• [TEXT]

Investigators have discovered the mechanisms underlying a T-cell receptor’s immunosuppressive function, according to a study published Nature Immunology, findings that may provide insight into the development of novel precision therapeutics for chronic diseases, including cancer.

Hui Zhang, PhD, professor of Preventive Medicine in the Division of Biostatistics, a member of the Robert H. Lurie Comprehensive Cancer Center of Northwestern University, and director of Lurie Cancer’s Brain Tumor SPORE Biostatistics and Bioinformatics Core and of the Biostatistics and Data Management Core in the Mesulam Center for Cognitive Neurology and Alzheimer’s Disease, was a co-author of the study.

LAG3 is an immune checkpoint receptor expressed on the surface of exhausted T-cells, which progressively lose their immune functions while fighting chronic infection or cancer. As an immune checkpoint, LAG3 inhibits the activation of the host cell and promotes an immunosuppressive response.

While immunotherapy treatments targeting LAG3 continue to be evaluated in clinical trials, the mechanisms by which LAG3 inhibits T-cell function and proper immune response have remained understudied.

In the current study, investigators analyzed CD4+ and CD8+ T-cells in mice, and discovered that LAG3 relocates to the immunological synapse — the space between an antigen-presenting cell and the immune cell — and binds with the T-cell receptor (TCR) CD3 protein complex.  

The investigators noted this relocation occurred instead of LAG3 binding to major histocompatibility complex (MHC) class II molecules, which are found on antigen-presenting cells and are essential for initiating a proper immune response.

Using two super-resolution microscopy techniques — stimulated emission depletion (STED) microscopy and stochastic optical reconstruction microscopy (STORM) — the investigators found that LAG3 colocalized with the TCR–CD3 complex in CD4+ and CD8+ T-cells, resulting in the loss of proper TCR signaling and decreasing T-cell activation.

To identify and quantify the coordinate-based single-molecule data from STED and STORM, investigators utilized an innovative statistical method proposed by Zhang’s laboratory, the normalized spatial intensity correlation (NSInC) statistical algorithm, which allows for unbiased analysis of coordinate-based single-molecule data to determine which identified proteins are colocalized in three-dimensional space.

• [DATA BELOW]
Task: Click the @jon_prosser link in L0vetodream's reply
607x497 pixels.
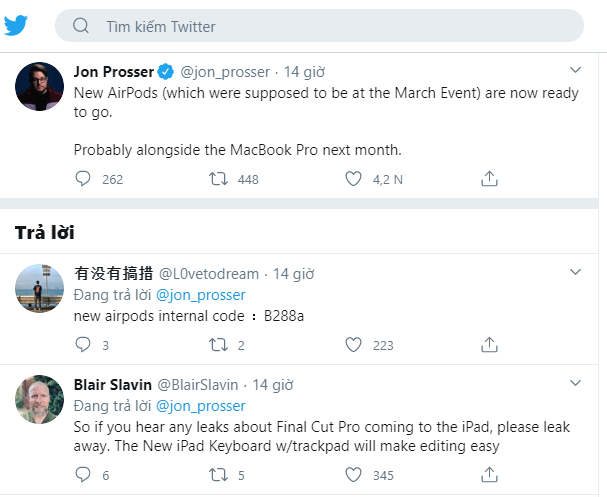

• [BRIEF]
Translate this sentence from the LAG3 text into Spanish: "As an immune checkpoint, LAG3 inhibits the activation of the host cell and promotes an immunosuppressive response."

• [TASK SOLUTION]
Como punto de control inmunitario, LAG3 inhibe la activación de la célula huésped y promueve una respuesta inmunosupresora.